Is your DH a bit controlling? My DH can be like this and he tries to be controlling in other areas too. He is not going to apologise and to try and force one will not help as it could become a power struggle.
I would suggest that you calmly make the point that he has to respect your choice whether or not you want sex and that it is not reasonable for him to expect you to be available just because it suits him. You also have to respect his right to say "no" if he is not in the mood. You might want to remind him that you do care about him and saying no to sex is not a rejection of him.
That way you have set a boundary and reminded him that he doesn't have a right over you and your body.
However (and this is really important) if you do have this discussion do not make it accusatory or about him being wrong just make it factual.
I had to do this with DH and because I kept it factual when he reacted and grumbled I simply stated that I didn't expect him to read my mind and if I didn't explain what I was comfortable with then misunderstandings would occur and now that I had explained hopefully there wouldn't be any problems going forward.
Bear in mind if your DH has got used to you reacting one way (for example giving in to sex if pestered enough) it may take him a while to get used to your boundary. So I wouldn't take his reaction too personally as it may be him struggling to cope with you being more assertive. Pushing him to apologise in some ways is making him responsible for how you feel you feel hurt about his huffy behaviour and you want him to make you feel better by apologising (you may want to look at the Codependant no more thread).

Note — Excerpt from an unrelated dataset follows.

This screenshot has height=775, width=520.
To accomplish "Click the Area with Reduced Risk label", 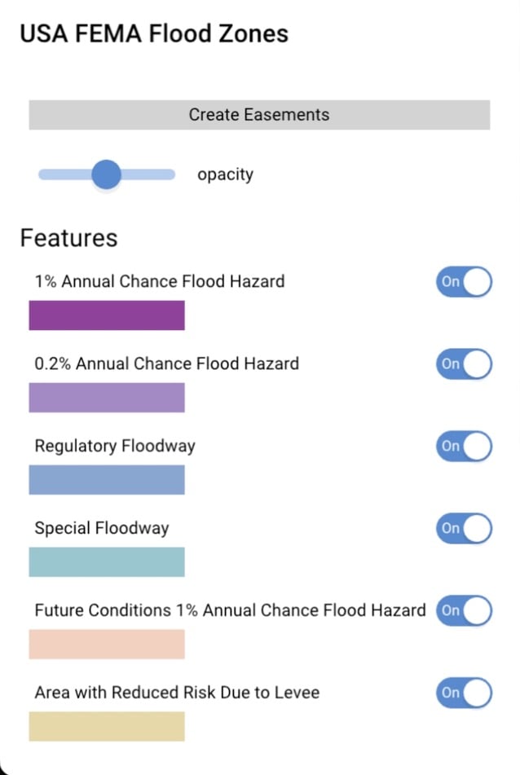I will (177, 693).
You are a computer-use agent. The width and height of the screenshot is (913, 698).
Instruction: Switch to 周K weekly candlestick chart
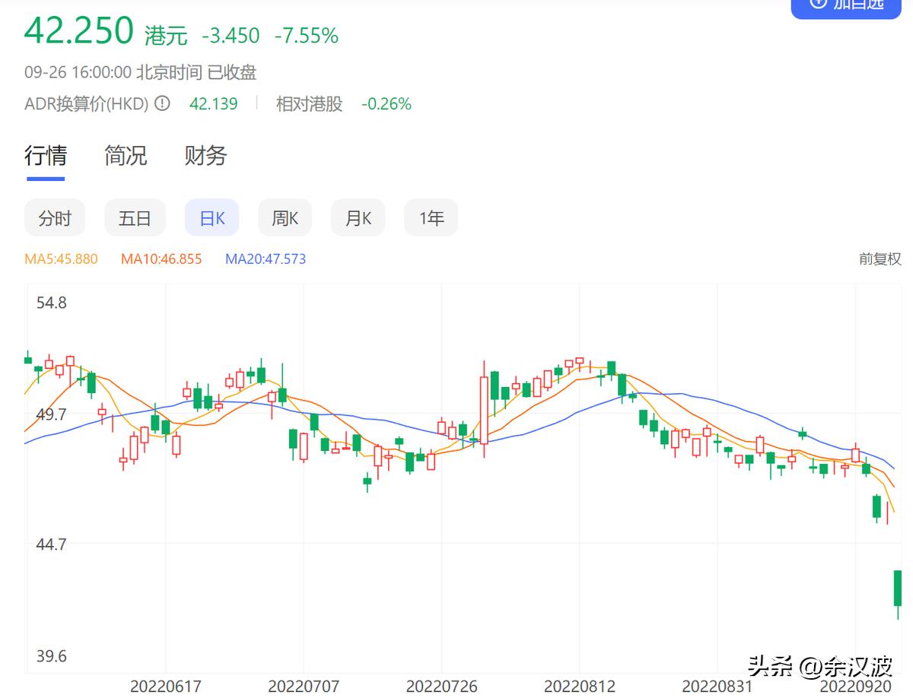pyautogui.click(x=284, y=217)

Linda3458 · 26/02/2010 11:12

Thanks Chaz. x
Yeah he has been controlling in some ways but not in others, so quite hard to understand. He's not controlling of ME - he encourages me to go out with friends, doesn't mind what i wear, watches kids whilst i go to college (even though he says he doesn't think it's the right career i'm going for in this climate but would never try to stop me) However he IS controlling in his OWN LIFE. I think he has a massive sense of entitlement. He thinks he is entitled to everything and if he doesn't get it will go in a huff like a child.Everything in the house has to be exactly the way he wants it. He criticises everyone elses 'way'.
I tried to get him to aplogise because I'm scared things are going back to the way they were before and i won't work out between us. There has been extreme resentment, bitterness and hurtful words on both sides this past year, and now we are supposed to be trying to let go and move on, but it seems it's do-able for me to let go and 'be nice' but alot harder for him.
I understand that he's defensive because I hurt him by rejecting him sexually for so long (because we were fighting every day), but surely he can see it's just because I'm ill.
My DP sounds the same as yours - he very rarely apologises even if he is clearly in the wrong - if he does he looks like it's P-A-I-N-F-U-L , like pulling teeth!

OP posts:
cestlavielife · 26/02/2010 12:05

i think by saying ""you better apologise tonight" you keep up the anger and resentment all day... would you do that with a friend? over something? make one incident become a whole day thing so you waiting for them to apologise the next time you see them? surely the moment has passed?

i guess there is more to it tho - lingering resentments.

but raher than focus on this one time maybe talk more generally about the situation.

maybe try relate . or go see a counsellor yourself for a one off to see how you really feel. you can only change your behaviour - your reactions; not his. he may then change if you change yours.